# [Requirement]
Please find all lines containing "Expand" in the listing below and copy them.

# [Dataset]
-------

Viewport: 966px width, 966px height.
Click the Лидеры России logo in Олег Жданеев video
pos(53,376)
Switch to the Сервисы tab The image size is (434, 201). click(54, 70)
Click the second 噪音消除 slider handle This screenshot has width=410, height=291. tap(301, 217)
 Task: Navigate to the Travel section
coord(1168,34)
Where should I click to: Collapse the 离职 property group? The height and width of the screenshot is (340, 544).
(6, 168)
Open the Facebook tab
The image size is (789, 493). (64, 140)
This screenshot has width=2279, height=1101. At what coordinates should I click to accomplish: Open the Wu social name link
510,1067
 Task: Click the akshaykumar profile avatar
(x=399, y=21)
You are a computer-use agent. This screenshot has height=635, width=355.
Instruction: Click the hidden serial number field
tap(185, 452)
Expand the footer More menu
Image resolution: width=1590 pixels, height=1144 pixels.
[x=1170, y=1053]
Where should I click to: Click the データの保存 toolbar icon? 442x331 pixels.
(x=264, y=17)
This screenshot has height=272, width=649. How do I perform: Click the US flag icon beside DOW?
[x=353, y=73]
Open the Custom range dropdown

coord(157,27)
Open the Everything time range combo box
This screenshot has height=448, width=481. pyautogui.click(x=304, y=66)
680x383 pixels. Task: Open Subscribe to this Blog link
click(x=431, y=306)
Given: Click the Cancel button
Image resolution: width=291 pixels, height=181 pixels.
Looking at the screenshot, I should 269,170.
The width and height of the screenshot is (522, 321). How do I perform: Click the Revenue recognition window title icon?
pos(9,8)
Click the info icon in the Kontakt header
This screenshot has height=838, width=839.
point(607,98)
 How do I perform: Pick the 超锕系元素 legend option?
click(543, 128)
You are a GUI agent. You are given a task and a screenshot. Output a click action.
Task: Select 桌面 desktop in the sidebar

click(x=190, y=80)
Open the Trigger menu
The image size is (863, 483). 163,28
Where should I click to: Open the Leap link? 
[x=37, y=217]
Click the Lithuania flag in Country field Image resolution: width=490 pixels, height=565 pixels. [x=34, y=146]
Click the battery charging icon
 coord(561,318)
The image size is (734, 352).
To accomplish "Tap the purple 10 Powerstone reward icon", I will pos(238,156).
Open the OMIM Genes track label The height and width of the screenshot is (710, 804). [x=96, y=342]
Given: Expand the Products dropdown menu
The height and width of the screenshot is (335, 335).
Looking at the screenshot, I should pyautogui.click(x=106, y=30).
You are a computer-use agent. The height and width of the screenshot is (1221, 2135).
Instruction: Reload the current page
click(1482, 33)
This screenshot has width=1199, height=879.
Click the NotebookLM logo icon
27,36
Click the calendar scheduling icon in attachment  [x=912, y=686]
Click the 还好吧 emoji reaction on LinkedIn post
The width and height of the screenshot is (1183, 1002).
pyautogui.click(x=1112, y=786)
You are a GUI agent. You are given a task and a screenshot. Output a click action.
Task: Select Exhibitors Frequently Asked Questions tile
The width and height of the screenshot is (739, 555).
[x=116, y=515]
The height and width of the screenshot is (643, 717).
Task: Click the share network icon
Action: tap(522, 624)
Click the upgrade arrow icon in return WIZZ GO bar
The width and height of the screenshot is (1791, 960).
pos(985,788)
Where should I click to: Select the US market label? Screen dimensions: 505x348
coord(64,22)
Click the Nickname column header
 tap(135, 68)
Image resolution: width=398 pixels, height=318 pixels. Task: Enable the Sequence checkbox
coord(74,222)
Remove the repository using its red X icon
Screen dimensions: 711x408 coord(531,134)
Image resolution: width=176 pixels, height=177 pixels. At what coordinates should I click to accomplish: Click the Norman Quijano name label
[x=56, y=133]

-------

# [Response below]
Expand the footer More menu
Given: Expand the Products dropdown menu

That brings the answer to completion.